映画「メトロポリス」を七月下旬に見ました。
1927年のドイツの白黒映画で、監督はフリッツ・ラング。原作・脚本はテア・フォン・ハルボウです。
● SFというよりは古典劇
この「メトロポリス」という映画は、映画黎明期のSF映画として名高い作品です。なので、SFとして見ようと構えてこの映画を見ました。
でも、映画を見た率直な感想は「これは、SFというよりは古典劇だよな」というものでした。
どういった部分がそう思ったかというと、二つの部分があります。一つは、階級闘争。もう一つは表現です。
● 階級闘争
一つ目の階級闘争ですが、「上流階級の男性と、下層階級の女性の恋」というのが話の中心になっています。それが、全てを表していると思いました。
この映画は、この中心軸から思いつく構造が、そのままの形で利用されています。「メトロポリス」の人間関係は、以下のようになっています。
・主人公は純真な上流階級の男性。
・主人公の父親は、重要な地位についていて、頭の固い上流階級の人間。
・ヒロインは、聡明で美しい下層階級の女性。
そして主人公は、女性との恋を成就させる過程で、二つの身分の間の対立を解決する仕事をします。
もう、コテコテの古いタイプの物語です。
● 表現
二つ目の表現ですが、もっとバンバンとSF的シーンが出てくるのかと思っていたのですが、そういった部分は想像以上に少なかったです。
ただ、アイデアとしてのSF要素は多く、下層階級の人々が働く工場や、人間そっくりのアンドロイドの登場など、そういった部分はSFっぽかったです。
ただ、それも、SFとして描かれたSFではなく、のちの人々がジャンルわけしたら「SFになるよな」というレベルのSFでした。
たぶん、本人はSFを撮ろうとして撮ったのではないのだろうと思いました(私の感想とは関係なく、SFを撮ろうとしたのかもしれませんが)。
そういったわけで、個人的な感想としては「SFというよりは古典劇だな」と思いました。
● 台詞
古い映画なので、シーンのあいだに、台詞や説明が全画面で入ります。
私が見たのは英語版でした。

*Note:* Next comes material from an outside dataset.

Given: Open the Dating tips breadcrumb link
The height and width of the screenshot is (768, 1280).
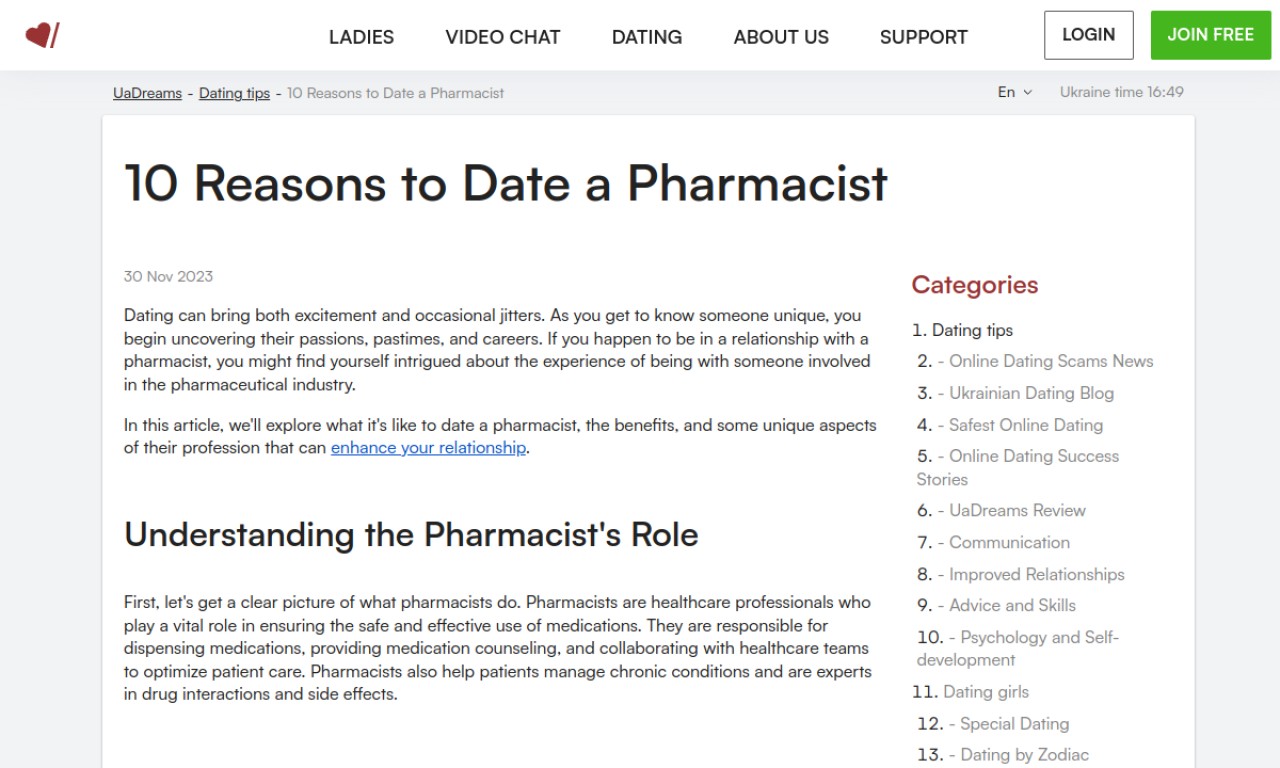Looking at the screenshot, I should 234,93.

場所によっては、文字が多くて大変でした。まあ、理解できないほど複雑ではないので、意味はすぐに分かったのですが。
● フリッツ・ラングとテア・フォン・ハルボウ
フリッツ・ラング(監督)は夫、テア・フォン・ハルボウ(脚本)は妻です。
フリッツ・ラングはユダヤ人で、テア・フォン・ハルボウはナチスに傾倒し、二人は離婚しました。
なんというか、時代なのでしょうが、悲しい関係だなと思いました。
● アンドロイド
映画のSF的表現の中心となるのは、アンドロイドです。
この映画のアンドロイドは、現代の人がイメージするアンドロイドというよりは、フランケンシュタインを作る研究所などから誕生しそうな雰囲気の、クリーチャー的な存在でした。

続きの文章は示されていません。